From the MegaCollector's collection, a rough by the master animator Fred Moore (1911-1952). If you need to know the movie this came from you're probably reading the wrong blog (hint: © Walt Disney Productions).
(Interesting point, at least to me: The bulk of this picture's production came in 1937, the year of its release. Later Disney features were produced -- by that I mean animated, inked, and put into color -- over a longer time span, but this first one got made fast since the Mouse House was under the financial gun to get it finished and out.
Interestingly, most of Bolt, Disney's latest, was produced in nine to ten months -- Hulett)
3 comments:
I think animated movies actually benefit by having some heat applied to their "rear end."
It helps you to focus. And, poor stories suffer from a lack of focus.

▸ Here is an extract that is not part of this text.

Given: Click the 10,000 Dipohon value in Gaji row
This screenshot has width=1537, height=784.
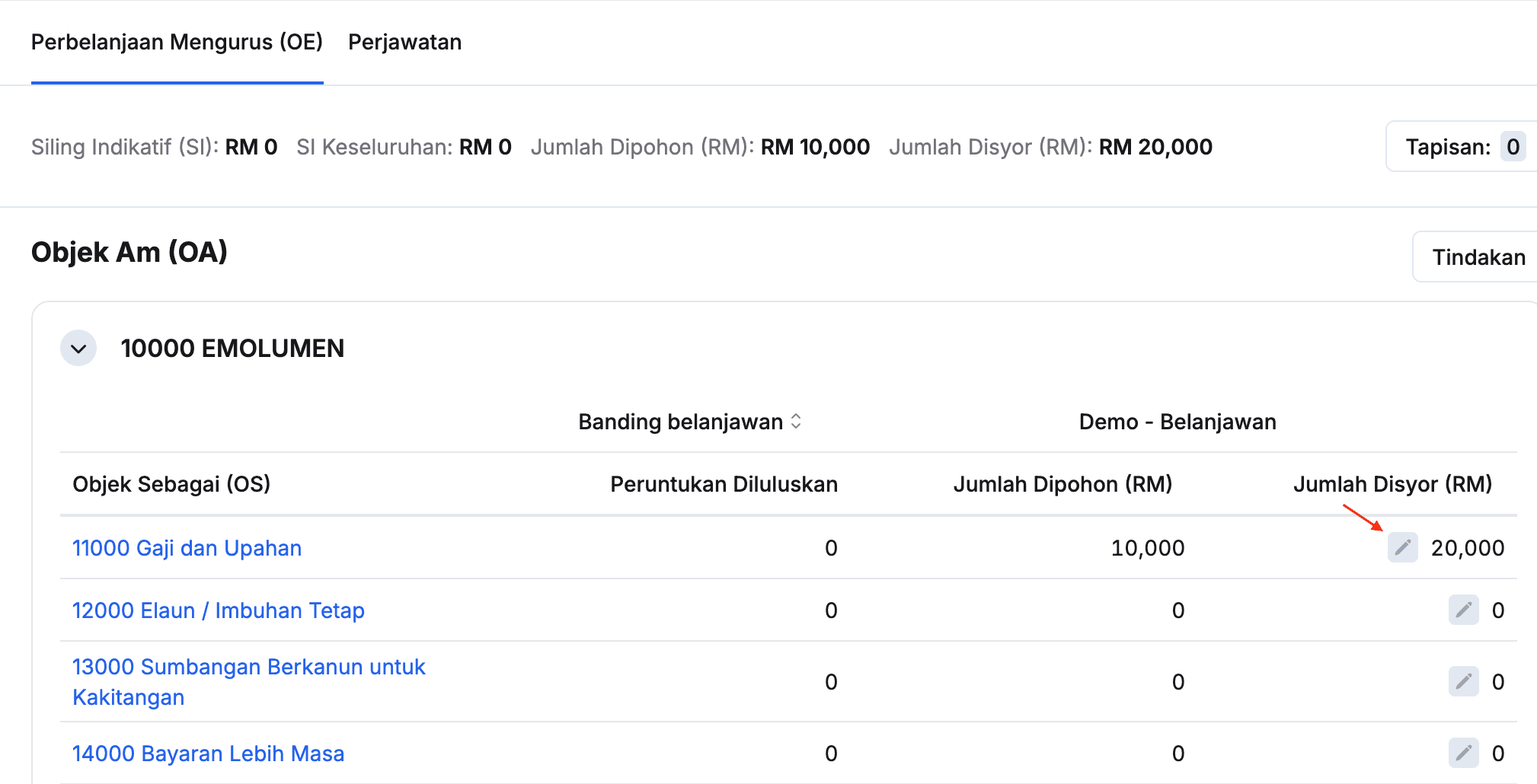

ABSOLUTELY!!! The worst thing for an animated feature is sitting in production for years on end. total death to a picture.

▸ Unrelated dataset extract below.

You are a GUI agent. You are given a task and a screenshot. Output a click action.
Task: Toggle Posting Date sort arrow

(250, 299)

I agree. A lack of dawdle time prevents nit-picking and pie-fingered input from the armada of supervisors, overseers, budget-crunchers, perfectionists and Uncle Walt wannabees desperately hanging onto the "final approval" card when they weren't dealt a full deck to begin with. Focus tends to cultivate spontaneity and vitality which always plays better than over-worked, perfect, slick and boring. I'll take the perfectly delightful and charmingly imperfect Snow White over a slick, incessant and flawlessly rendered CG floater any day. Most artists I know do their best work when there's no time to do it perfect, no time to make the lines pretty and no time to do it over.
I think applying heat to some rear ends is not the motivation or the solution. The heat is usually turned up after the "approvers" have squandered all the time originally set aside for creativity and execution. It's not the fault of the artists. But it's always the artist's asses that get torched.